Es ist die Zeit des spanischen Königs Philipp II, der 1588 seine Flotte aussandte, um England niederzuringen – die Armada. „Girona“ widmet sich der spanischen und englischen Musik jener Zeit. Gerade in der mehrstimmigen Instrumentalmusik Spaniens fanden europäische und arabische Musikstile zueinander. Die britische Musik wiederum zeichnete sich damals durch originelle Melodik und teils kühne Harmonik aus. Das Ensemble lässt im Konzert die Aufbruchstimmung jener Zeit in der Musik erleben.
Das Konzert bringt jene faszinierende Mehrstimmigkeit zu Gehör, die damals bahnbrechend war. Die Mehrstimmigkeit in der Instrumentalmusik schritt in der Renaissance nicht zuletzt wegen der technischen Weiterentwicklungen der Instrumente deutlich voran.
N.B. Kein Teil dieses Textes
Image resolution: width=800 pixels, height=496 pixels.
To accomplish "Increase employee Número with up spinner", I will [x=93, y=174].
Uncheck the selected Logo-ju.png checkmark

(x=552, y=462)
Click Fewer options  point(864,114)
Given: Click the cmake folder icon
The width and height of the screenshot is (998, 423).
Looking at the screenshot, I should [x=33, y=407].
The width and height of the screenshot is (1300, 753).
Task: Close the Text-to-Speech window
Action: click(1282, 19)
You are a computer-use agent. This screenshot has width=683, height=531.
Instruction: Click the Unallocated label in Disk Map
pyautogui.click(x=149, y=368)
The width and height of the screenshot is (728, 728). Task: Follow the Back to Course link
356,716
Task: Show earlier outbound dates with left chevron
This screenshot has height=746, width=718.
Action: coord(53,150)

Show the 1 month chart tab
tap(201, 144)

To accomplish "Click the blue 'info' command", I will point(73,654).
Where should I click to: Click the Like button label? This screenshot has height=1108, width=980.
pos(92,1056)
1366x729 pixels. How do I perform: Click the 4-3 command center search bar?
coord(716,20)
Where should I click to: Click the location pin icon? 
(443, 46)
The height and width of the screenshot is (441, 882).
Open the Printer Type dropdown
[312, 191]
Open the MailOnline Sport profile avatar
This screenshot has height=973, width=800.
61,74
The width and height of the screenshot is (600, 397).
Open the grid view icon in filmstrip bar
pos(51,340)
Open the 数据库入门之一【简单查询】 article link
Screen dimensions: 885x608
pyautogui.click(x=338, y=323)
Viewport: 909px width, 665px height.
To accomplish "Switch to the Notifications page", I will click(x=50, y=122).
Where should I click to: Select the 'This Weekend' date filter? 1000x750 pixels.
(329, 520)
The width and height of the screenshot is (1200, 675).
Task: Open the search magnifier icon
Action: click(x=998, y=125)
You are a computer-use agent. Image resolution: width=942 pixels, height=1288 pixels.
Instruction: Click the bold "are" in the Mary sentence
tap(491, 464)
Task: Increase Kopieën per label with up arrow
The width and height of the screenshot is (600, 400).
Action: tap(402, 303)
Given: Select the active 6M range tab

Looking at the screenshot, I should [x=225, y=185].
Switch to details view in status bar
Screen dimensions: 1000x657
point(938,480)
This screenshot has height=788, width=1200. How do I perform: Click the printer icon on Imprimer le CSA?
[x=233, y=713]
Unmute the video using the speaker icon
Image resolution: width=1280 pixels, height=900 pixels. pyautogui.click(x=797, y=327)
Es entstanden so Instrumentenfamilien, die bis heute Bestand haben.
Das Ensemble „Girona“ besteht aus Uta-Maria Korsmeier (Blockflöte), Anke Meisen (Blockflöte), Wolf Meyer (Blockflöte), Frank Dettke-Brockschmidt (Violine), Katja Denzler (Violoncello), Lothar Gürth (Laute), Sandra Kablar (Gesang, Harfe) und Andreas Weber (Percussion).